Ma da questa operazione si deve generare un utile che sia tale almeno da coprire i costi di produzione e da consentire una nuova edizione.
Ma come nasce tutto questo?
Per tutta una lunga fase, a rivestire il ruolo di editore era il mecenate. Certo si tratta di una figura molto diversa dall’editore moderno, che oggi spazia da un medium all’altro. Il mecenate si occupava di finanziare un’edizione, e molto raramente è un erudito in grado di entrare nel merito del testo. Il suo intervento mette l’intellettuale nella condizione di poter finanziare la stampa del proprio testo presso il tipografo.

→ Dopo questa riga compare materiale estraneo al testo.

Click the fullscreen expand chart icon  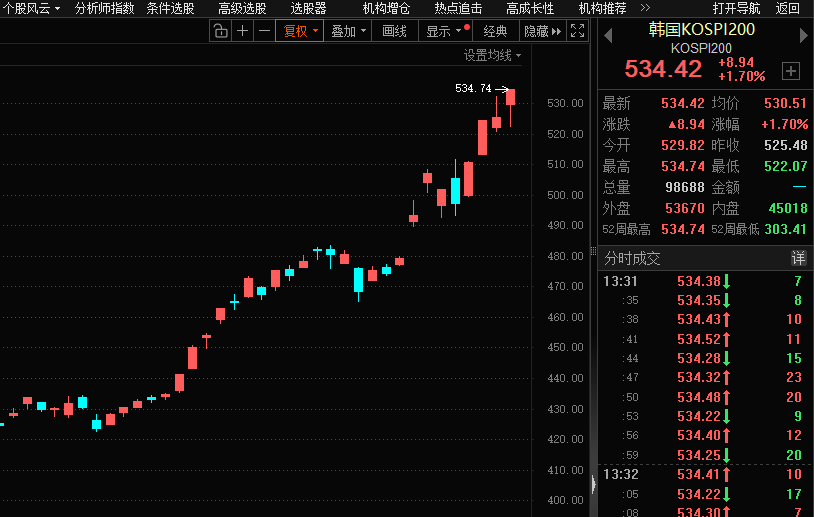click(577, 31)
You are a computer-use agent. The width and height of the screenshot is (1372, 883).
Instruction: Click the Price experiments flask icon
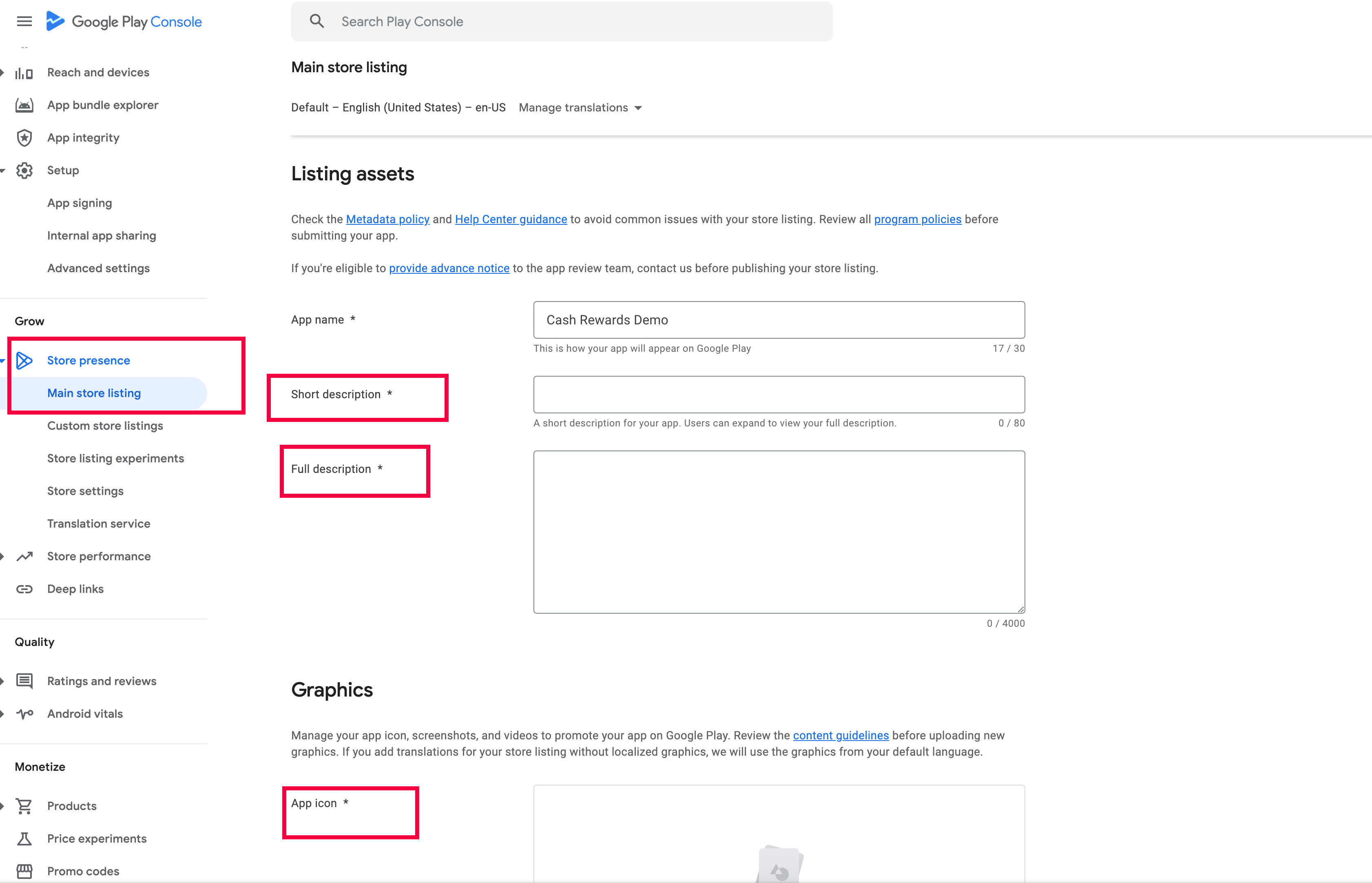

Ma qual era il tornaconto del mecenate? Non certo economico. Era di solito un aristocratico che non aveva alcun bisogno di guadagnarsi da vivere. Ciò che otteneva in cambio del denaro era una merce rara: benemerenza culturale. Nello spazio della dedica, infatti, l’autore cantava le lodi di colui il quale aveva reso possibile l’edizione, esaltandone l’ampiezza di vedute e la cultura enciclopedica – poco importava che nulla di tutto questo era vero, e che il benefattore fosse a mala pena in grado di leggere e scrivere.
L’autore otteneva quel che voleva, cioè la possibilità di stampare, farsi conoscere, guadagnare qualcosa; il mecenate ne ricavava benemerenza culturale, esibendo la copia con dedica nelle grandi serate a corte. E la macchina dell’editoria andava avanti, mentre sotto i torchi si stampava un libro dopo l’altro.
È un rapporto complesso, quello tra l’intellettuale affamato di pane e sapere e l’aristocratico ingrassato nell’ozio, ma che bisogna tener presente per capire la storia dell’editoria sin dalla sua fase aurorale. La follia di Tasso è forse l’emblema di questa sottomissione – quasi una prostituzione culturale. Ma forse è proprio lì che si manifesta in maniera più eclatante una grande e ineliminabile verità del mondo editoriale: il libro è innanzitutto un oggetto economico.